2025年12月期末の自己資本比率は87.4%、現金及び現金同等物は14,498百万円。有利子負債残高は119百万円と極めて低水準。赤字決算下においても純資産24,386百万円を維持し、資金需要を原則として手許自己資金で賄う財務方針を堅持している。

エンヴァリスの着眼点

2026年12月期第1四半期の売上高6,524百万円は通期予想27,500百万円の23.7%にとどまり、営業損失15百万円(通期予想450百万円の黒字)と依然として営業段階での赤字が続く。

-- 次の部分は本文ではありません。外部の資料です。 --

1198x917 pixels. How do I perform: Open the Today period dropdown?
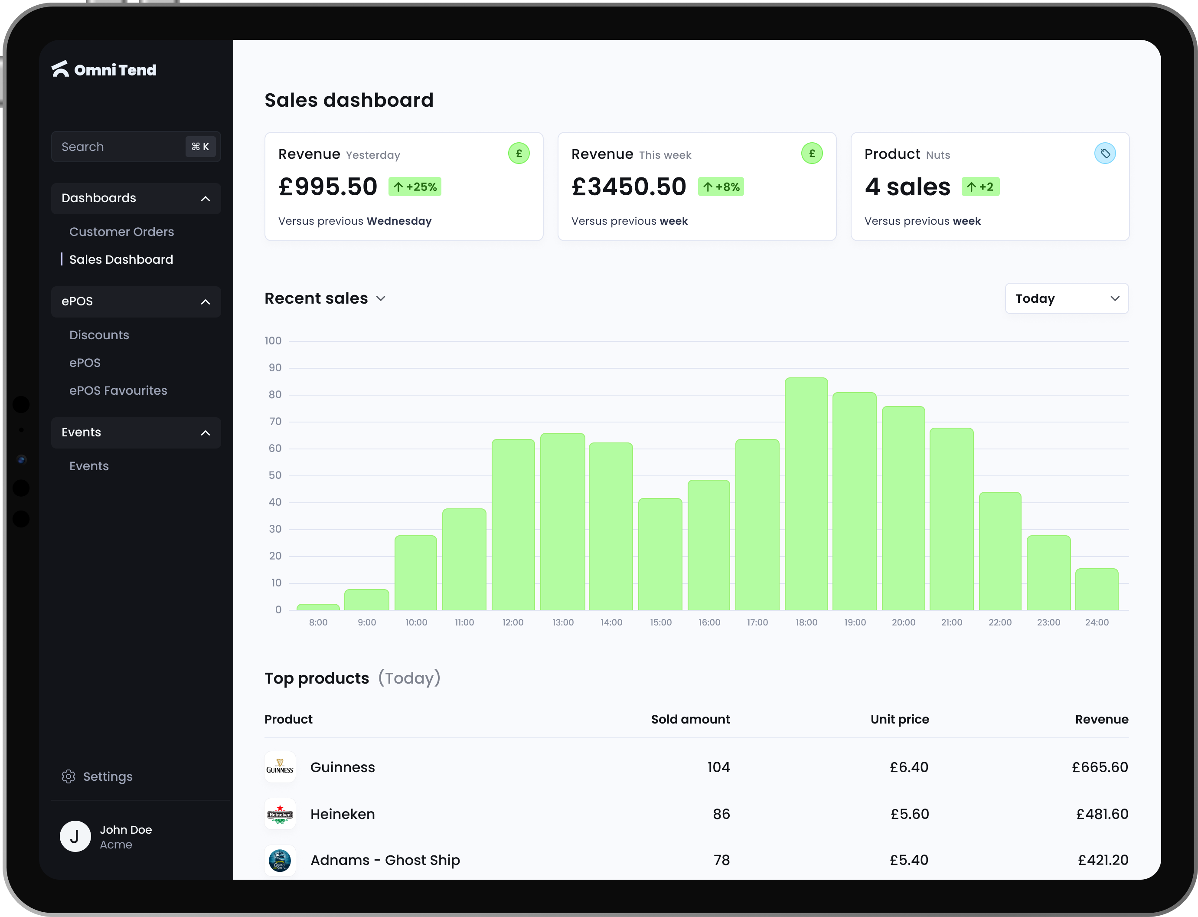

全社費用(調整額1,137百万円)がセグメント合計利益1,121百万円を上回る構造が課題。

通期黒字化には残り3四半期での大幅な収益改善が必要であり、業績予想の修正なしとしているものの達成蓋然性の検証が求められる。

2026年12月期第1四半期の海外部門売上高は2,335百万円と全セグメント最大となったが、セグメント利益は41百万円・利益率1.8%にとどまる。米国市場でのアンソロポロジー等高感度小売チャネルへの展開や上海子会社設立によるBtoC自社運営化は中長期的なブランド価値向上に資するが、先行投資コストが利益率を圧迫している。

外部要因として為替変動(円安・円高)が海外部門の収益に直接影響する点にも留意が必要。

2026年12月期第1四半期の店販部門は売上高2,036百万円・セグメント利益564百万円・利益率27.7%と最も高い収益性を示し、銀座旗艦店での単月売上過去最高更新がその象徴。外部要因として、インバウンド需要の持ち直しが追い風となっているが、為替相場や訪日客数の変動に依存するリスクも内包する。

「日本発」ブランドとしての認知拡大が自社固有の強みとして機能しており、高付加価値製品の販売比率向上が利益率維持の鍵となる。

成長戦略

2028年12月期売上高500億円目標に、新製品・海外強化・直営店OMO戦略で再成長

「YA-MAN THE MIYABI」(CERTEC®+RF搭載)が国内外で高い支持を獲得。2026年3月には「レイボーテ クールパワー」を発売し春夏脱毛需要を取り込む。LED搭載マスク等のグローバル戦略製品開発も継続し、研究開発費は194百万円(2026年12月期第1四半期)を投下。

2026年3月に銀座旗艦店の単月売上が過去最高を更新。インバウンド客・国内顧客双方の体験価値向上に寄与しており、ブランドストア事業部創設による接客品質向上と高付加価値製品の販売拡大を推進。店販部門は2026年12月期第1四半期にセグメント利益率27.7%を達成。

2026年4月に上海に新連結子会社(雅萌(上海)商貿有限公司)を設立し、新ECプラットフォームでのBtoC事業を自社運営化。NMPA認可取得済み製品ラインナップの拡充と合わせ、収益性向上とブランド管理の徹底を目指す。

「アンソロポロジー(Anthropologie)」等の高感度小売販路および高級スパ「レスキュー・スパ(Rescue Spa)」との契約締結により、米国でのブランドプレゼンス向上を推進。海外部門売上高は2026年12月期第1四半期に2,335百万円と全セグメント最大に成長。

2026年3月よりTikTok Shopへの取り組みを強化し、自社ECサイトのCRM施策と組み合わせた既存顧客育成・新規顧客獲得の両立を推進。直販部門は2026年12月期第1四半期に売上高1,408百万円・セグメント利益251百万円を計上。